Sports
Snyder's Soapbox: No one needs to pass a test to be a sports fan
Matt Snyder · June 16, 2026
Source: CBS Sports Headlines · Read on source site
Welcome to Snyder's Soapbox! Here, I pontificate about matters related to Major League Baseball on a weekly basis. Some of the topics will be pressing matters, some might seem insignificant in the grand scheme of things, and most will be somewhere in between. The good thing about this website is that it's free, and you are allowed to click away. If you stay, you'll get smarter, though. That's a money-back guarantee. Let's get to it.
>This past weekend, the New York Knicks won the NBA championship for the first time in my lifetime -- the first time in many people's lifetimes, in fact. Though I'm trained to hate the Knicks for Pacers fan reasons, I was happy for a large number of Knicks fans (plus, I'm looking forward to the Pacers knocking the defending champs out next year). I also observed an awful lot of fan gatekeeping.
>This would be the whole "you aren't a true fan unless ... " guy. We've all seen it. Since this is technically a baseball column, let's discuss this through the lens of our sport. I'm a Cubs fan, as most readers already know. When the Cubs won the World Series in 2016, there was plenty of this gatekeeping nonsense going around.
>I sat in the bleachers before it was cool. Where were all the rest of these people?
>You'll also get the Pop Quiz Guy. You know, a person isn't allowed to act happy about a team or claim fandom unless they can answer all your trivia questions.
>Who won Rookie of the Year in 1989? Who took over at second base in 1987 when Ryne Sandberg was injured? (Jerome Walton and Paul Noce, respectively, thank you very much.)
>First off, not every person cares to be a diehard, psycho fan like we are. Secondly, without the non-diehard fans, sports would be a relatively lonely place. The ballparks wouldn't sell out. We diehard fans aren't the majority; we are the minority. If only Knicks fans who could name the starting lineup from, say, 2005 were allowed to watch, Madison Square Garden would have been two-thirds full for the NBA Finals...at best.
>Hell, maybe there are enough of us to fill stadiums/ballparks/arenas, but I'm skeptical. The overwhelming majority of fans enjoy casually following and having fun when the team is winning. And, sure, there will be fair-weather fans, but I've already discussed why we shouldn't care about them.

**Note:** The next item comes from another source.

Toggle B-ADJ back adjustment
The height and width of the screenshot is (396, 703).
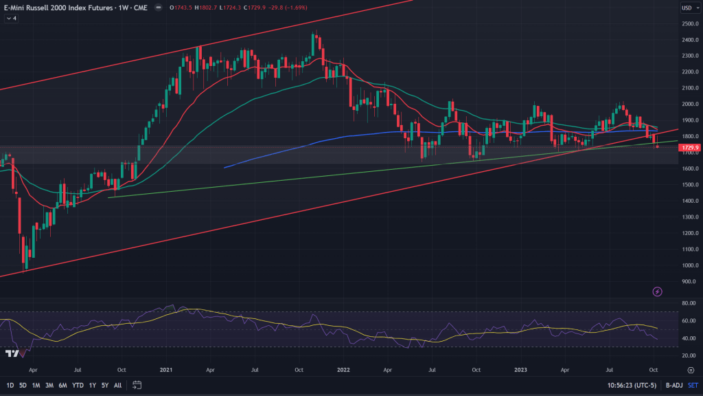click(673, 385)
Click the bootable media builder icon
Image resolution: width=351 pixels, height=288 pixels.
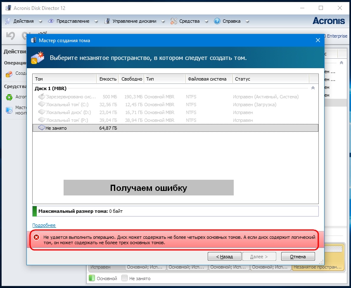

>To pull on a thread from that thought, the reason the highs are so high when your team is winning is that we went through all the lows. Sometimes really, really low. The non-diehard fans don't hurt like we hurt, which means they won't feel joy at the same level of intensity that we do.
>That doesn't hurt us. It doesn't affect us one bit. To each his/her/their own. If you want to go around believing you're a superior fan due to all the virtual scar tissue built up over years of sports misery, have at it. Go nuts. Do it internally, though. It's such a bad look to try to publicly shame other fans for allegedly not caring as much as you do.
>Plus, the more the merrier! Sports are supposed to be fun. When your favorite team is winning, would you rather see massive crowds where everyone is celebrating and chanting and generally having a blast or would you rather walk around checking everyone's fan credentials -- telling everyone they aren't "true" fans and, thus, shouldn't be acting as joyously as they are?
>C'mon. That's no way to live. Enjoy your team and quit gatekeeping. It's a bad look and incredibly lame. When your team wins, just enjoy celebrating with everyone else who is happy.